The needles at the very end of a twig resemble a sea anemone.

I was so tired that I fell right into bed, planning to post this in the morning. But morning was busy and I forgot all day. So here is yesterday’s tree, immediately before I draw today’s.

Something I find endlessly fascinating about nature is the way things are patterned but never quite completely regular. What I loved about these needles, in addition to the little twist at the base of each one, was their pattern of alternating short and long, and the zigzag rhythm formed by their placement on the twig. But once I looked closely enough to draw them, the irregularities in the pattern became evident. Drawing them as a schematic seemed like a way to highlight both the pattern and the deviation from it.

I’ve learned that the white streaks on many conifer needles are, on close examination, actually close clusters of little white dots or patches. So what are they? Collectively, they’re called stomatal bloom. Each is the wax that lines a stoma, or opening in the surface of the leaf. Stomata allow the exchange of gases between the interior of the leaf and the air outside; in other words, they are how a tree breathes, excretes, and conducts photosynthesis. They are completely fascinating and also beautiful. I’ve come across this particular photo in a few different places on the web, so I am not the only one who finds it arresting:

The underside of a leaf of Tradescantia zebrina. The majority of the surface is made up of epidermal cells with the occasional stoma – a pore in the leaf which can open and close to control gas exchange, primarily to mimimise loss of water vapour while still taking up carbon dioxide. In this species the stomata cells are green (due to chlorophyll) while the epidermal cells are red in colour due to additional pigmentation. Photo by Zephyris under the Creative Commons Attribution-Share Alike 3.0 Unported license.

The leaf pictured above is from Tradescantia zebrina, a.k.a. Wandering Jew, a somewhat problematic common name that some people, I was amused to discover, have proposed replacing with Wandering Dude. Wandering Dudes are common houseplants and not trees. So back to my wax-lined, whitish stomata.
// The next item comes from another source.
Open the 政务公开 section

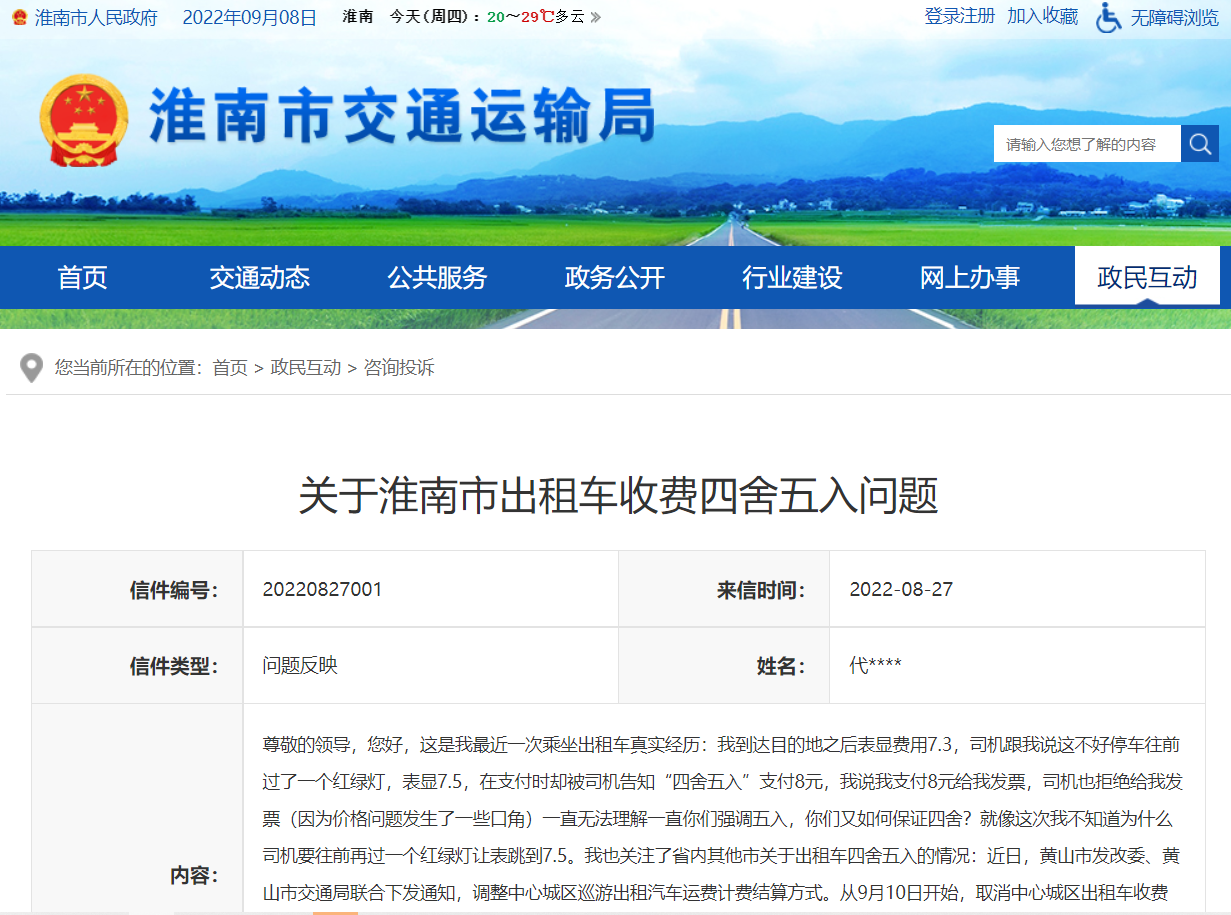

Many of the needles I’ve been drawing have stomatal bloom, resulting in streaks or stripes whose number reveals the pattern of stomata on the tree in question, and therefore making a handy way for would-be tree identifiers to tell various conifers apart. I have already developed a keener eye for the many species of these trees and the differences among them, due to this project, but I can’t remember which ones are which. Today’s might be easier to identify, because the underside of the leaf has such a broad swath of stomatal bloom that it has been dubbed the Pacific silver fir. Unfortunately, its natural range begins in the very northwest corner of California and heads north from there, so I’m not likely to see it on a walk around Palo Alto, but I’ll keep my eye out for the silvery undersides that might indictate Abies amabilis far from their mountain home.

And now I know what subalpine means: in the foothills or lower slopes of mountains, below the treeline. Which seems to imply that alpine trees grow above the treeline. This dendrology stuff is complicated.

Anyway, tree research can wait. This took a long time because each needle was outlined or shadowed by another. It was hard not to keep moving along from one to the next until I had drawn the whole twig and its hundreds of leaves. I just had to stop in the middle.

A.k.a. “Christmas tree.” The needles are closely packed and mostly grow upwards. Another one whose leaves are liveliest en masse, but I can’t always draw a whole twig’s worth.

Will you look at this California red fir?

I just about wept looking at it: for the beauty of those curving needles, as graceful as dancers; from the desire to spend lots of time with them and try to put some of that beauty on paper; and from exhaustion. I don’t know why I should be so tired at 8:30 pm, but I am, and tomorrow is an early-rising morning despite its being Saturday. I just can’t spend an hour drawing.

So I tried to make it simple. Maybe I will come back to these needles one day. And I’ll keep an eye out for the well-named Abies magnifica in the wild. It’s not so common here by the coast, but it grows abundantly in Yosemite and all along the western slopes of the Sierras, the guide tells me.